2.2. X-ray Diffraction Measurements

X-ray diffraction measurements were carried out in a high-resolution double crystal diffractometer, which was customized for line profile analysis [9]. The diffractometer equipped with a fine-focus rotating copper anode (RA-MultiMax9, Rigaku, Tokyo, Japan) was operated at 40 kV and 100 mA. In order to subtract Kα₂ component from the Cu Kα beam, a design of a plane Ge (220) primary monochromator combined with a 160 mm wide slit was applied. In the diffraction geometry of a parallel beam, the beam size on the sample surface was about 0.2 mm × 1.5 mm. The diffraction intensities scattered from the specimen were collected by curve imaging plates (IPs). The linear spatial resolution of the IPs was 50 μm. The IPs were located at an arc of 300 mm far from the specimen, so that scattering angular range 2θ = 30° to 150° could be covered at one time. The X-ray diffraction measurements were performed in the center region of the deformed samples. All the specimens were mechanically polished and then chemically etched to remove surface damages before the X-ray diffraction measurements. The intensity distributions along the Debye–Scherrer arcs on the IPs were integrated to obtain the one-dimensional diffraction pattern as a function of 2θ. The typical diffraction patterns of the quasi-static, Hopkinson bar and electric gun compressed Cu specimens are shown in Figure 3a–c, respectively.

2.3. Evaluation of the X-ray Diffraction Patterns

The measured diffraction patterns were matched to the calculated patterns using the CMWP procedure. In the evaluation of CMWP, the theoretical model was established based on the convolution of physical effects of various lattice defects, which include dislocations, crystallite size, twins, and stacking faults. With the nonlinear fitting process, the best solution of the microstructure parameters for the samples could be provided. Although the models of intrinsic or extrinsic stacking faults or twin boundaries were implemented in CMWP, planar defects in the current Cu samples were hardly confirmed in the following evaluation. Therefore, for the fcc Cu, we just needed to consider five microstructural parameters for the whole pattern calculation. The parameters can be categorized into two types: one is dislocation parameters, which are the dislocation density, ρ, the effective outer cut-off radius, R_e, and the q parameter; the other is crystallite size parameters. For the latter, if the crystallite size distribution is assumed to be a log-normal size distribution, they are the median, m, and the logarithmic variance, ${\sigma }_{\mathrm{L}\mathrm{N}}$. Here, we briefly introduce these microstructural parameters. For the log-normal size distribution, the area’s average crystallite size can be given by [26,27]

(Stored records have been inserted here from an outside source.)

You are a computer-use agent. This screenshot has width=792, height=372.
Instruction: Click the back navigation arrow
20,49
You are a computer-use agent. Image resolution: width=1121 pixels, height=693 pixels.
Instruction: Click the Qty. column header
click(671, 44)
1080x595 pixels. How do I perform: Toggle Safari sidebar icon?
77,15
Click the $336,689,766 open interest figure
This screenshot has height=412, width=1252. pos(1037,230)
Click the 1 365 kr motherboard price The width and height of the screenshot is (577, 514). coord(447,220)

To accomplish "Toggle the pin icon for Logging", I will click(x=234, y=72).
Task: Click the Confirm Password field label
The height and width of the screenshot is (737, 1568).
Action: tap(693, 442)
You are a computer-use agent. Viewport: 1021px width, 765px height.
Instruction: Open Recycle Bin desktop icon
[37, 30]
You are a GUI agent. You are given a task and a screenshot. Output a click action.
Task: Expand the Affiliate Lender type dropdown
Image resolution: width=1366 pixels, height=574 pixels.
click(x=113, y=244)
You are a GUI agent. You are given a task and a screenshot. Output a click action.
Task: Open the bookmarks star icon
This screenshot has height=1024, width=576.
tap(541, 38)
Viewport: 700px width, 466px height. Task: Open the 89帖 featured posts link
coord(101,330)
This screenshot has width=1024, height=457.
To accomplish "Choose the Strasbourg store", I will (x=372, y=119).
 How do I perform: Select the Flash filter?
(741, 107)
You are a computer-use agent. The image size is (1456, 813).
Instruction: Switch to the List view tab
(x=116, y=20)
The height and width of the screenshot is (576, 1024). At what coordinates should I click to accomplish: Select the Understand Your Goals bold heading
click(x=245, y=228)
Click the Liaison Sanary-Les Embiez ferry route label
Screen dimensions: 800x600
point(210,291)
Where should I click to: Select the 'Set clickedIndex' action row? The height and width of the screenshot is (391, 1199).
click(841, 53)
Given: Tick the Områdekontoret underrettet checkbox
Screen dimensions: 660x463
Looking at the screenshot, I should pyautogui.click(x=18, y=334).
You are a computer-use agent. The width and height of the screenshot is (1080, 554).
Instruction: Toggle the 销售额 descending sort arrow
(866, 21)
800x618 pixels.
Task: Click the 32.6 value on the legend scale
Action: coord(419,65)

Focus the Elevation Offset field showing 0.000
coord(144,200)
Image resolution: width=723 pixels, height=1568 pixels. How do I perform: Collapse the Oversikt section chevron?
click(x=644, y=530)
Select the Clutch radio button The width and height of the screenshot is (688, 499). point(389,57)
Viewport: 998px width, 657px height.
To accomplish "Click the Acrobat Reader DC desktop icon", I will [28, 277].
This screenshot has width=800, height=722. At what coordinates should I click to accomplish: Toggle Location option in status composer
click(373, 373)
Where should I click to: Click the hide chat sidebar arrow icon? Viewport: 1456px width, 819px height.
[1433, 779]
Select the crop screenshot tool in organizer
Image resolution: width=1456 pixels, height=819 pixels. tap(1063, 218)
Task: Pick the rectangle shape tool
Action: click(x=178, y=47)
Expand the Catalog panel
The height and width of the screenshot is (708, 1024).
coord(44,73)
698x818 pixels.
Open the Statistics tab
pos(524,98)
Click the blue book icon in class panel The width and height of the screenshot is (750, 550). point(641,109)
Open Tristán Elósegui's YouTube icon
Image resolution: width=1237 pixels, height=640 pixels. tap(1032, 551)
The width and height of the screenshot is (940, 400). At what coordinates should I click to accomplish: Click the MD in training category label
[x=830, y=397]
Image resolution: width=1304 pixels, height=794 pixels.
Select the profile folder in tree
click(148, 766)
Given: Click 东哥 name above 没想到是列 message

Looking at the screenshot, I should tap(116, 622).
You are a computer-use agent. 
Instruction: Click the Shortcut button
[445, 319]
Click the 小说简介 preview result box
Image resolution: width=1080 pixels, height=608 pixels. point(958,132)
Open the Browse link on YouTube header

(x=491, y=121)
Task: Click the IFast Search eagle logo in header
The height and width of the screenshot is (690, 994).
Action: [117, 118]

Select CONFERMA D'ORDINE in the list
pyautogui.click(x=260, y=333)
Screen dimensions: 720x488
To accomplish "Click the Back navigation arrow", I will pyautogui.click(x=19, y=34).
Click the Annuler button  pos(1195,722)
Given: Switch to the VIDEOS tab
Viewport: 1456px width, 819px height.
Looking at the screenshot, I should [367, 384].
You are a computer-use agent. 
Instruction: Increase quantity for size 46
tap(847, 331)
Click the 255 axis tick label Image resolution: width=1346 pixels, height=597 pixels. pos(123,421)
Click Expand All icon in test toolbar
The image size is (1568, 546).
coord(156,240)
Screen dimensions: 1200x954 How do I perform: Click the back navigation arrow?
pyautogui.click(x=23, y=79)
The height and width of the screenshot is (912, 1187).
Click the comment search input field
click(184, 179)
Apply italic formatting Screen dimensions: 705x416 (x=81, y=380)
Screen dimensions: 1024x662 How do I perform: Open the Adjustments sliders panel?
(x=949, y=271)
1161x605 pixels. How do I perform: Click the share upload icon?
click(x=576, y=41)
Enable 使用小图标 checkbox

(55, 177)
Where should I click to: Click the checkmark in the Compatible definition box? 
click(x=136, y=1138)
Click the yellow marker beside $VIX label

$$d_x=m\mathrm{e}\mathrm{x}\mathrm{p}\left[2.5{\sigma }_{\mathrm{L}\mathrm{N}}^2\right]$$

(1)

In dislocated crystals, the mean square strain $〈{\mathsf{\epsilon }}_{\mathrm{g},L}^2〉$ can be given as [28,29]:

$$〈{\mathsf{\epsilon }}_{\mathrm{g},L}^2〉\cong \frac{\rho \overline{C}{b}^2}{4\pi }f\left(\eta \right)$$

(2)

where g is the absolute value of the diffraction vector, L is the Fourier variable, ρ is the dislocation density, b is the Burgers vector, $\overline{C}$ is the average contrast factor and f(η) is the Wilkens function [29]. For a texture-free polycrystalline, or if all possible Burgers vectors are equally populated, the average contrast factor $\overline{C}$ for cubic crystals is written as [30]:

$$\overline{C}={\overline{C}}_{h00}\left(1-q{\mathrm{H}}^2\right)$$

(3)

where ${\overline{C}}_{h00}$ is the average contrast factor of the h00 reflections, q is a parameter depending on the dislocation type, and H² = (h²k² + h²l² + k²l²)/(h² + k² + l²)². In the function f(η), η = L/R_e, where R_e is the effective outer cut-off radius of dislocations. The dislocation arrangement parameter M is defined as $R_e\sqrt{\rho }$ [31], which indicates the dipole character of dislocations.

3. Results

3.1. Dislocation Densities and Character

The dislocation densities in the Cu specimens deformed at the different strain rates are shown in Figure 4. As mentioned in Section 2.1, two equal plastic strain values, 0.1 and 0.4, were applied for the quasi-static and Hopkinson bar compressive experiments. For the quasi-static deformation, with increasing strain, the dislocation density increases from 1.8 × 10¹⁴ to 9.5 × 10¹⁴ m⁻². A similar trend holds for the increase in dislocation densities in the samples compressed by Hopkinson bar. The dislocation densities at the strains of 0.1 and 0.4 are 3.0 × 10¹⁴ and 10.2 × 10¹⁴ m⁻², respectively. They are slightly larger than the values of the quasi-static compression, although the strain rate of Hopkinson bar deformation is six orders of magnitude higher than that of the latter. In contrast to the deformation at the low and intermediate strain rates, the change in dislocation density is significantly different in the shock-loaded samples with the electric gun. At the lowest pressure, i.e., 19 GPa, the dislocation density in the specimen is 5.4 × 10¹⁴ m⁻², which is moderately larger than those in the 0.1 strained specimens at the low and intermediate strain rates. Afterwards, the dislocation density increases substantially, and then it changes gradually from 11.2 × 10¹⁴ to 12.9 × 10¹⁴ m⁻² in the strain range between 0.18 and 0.28. In Figure 4, we can see the dislocation density at the strain of 0.18 is even larger than the values in the quasi-static and Hopkinson bar compression at the strain of 0.4.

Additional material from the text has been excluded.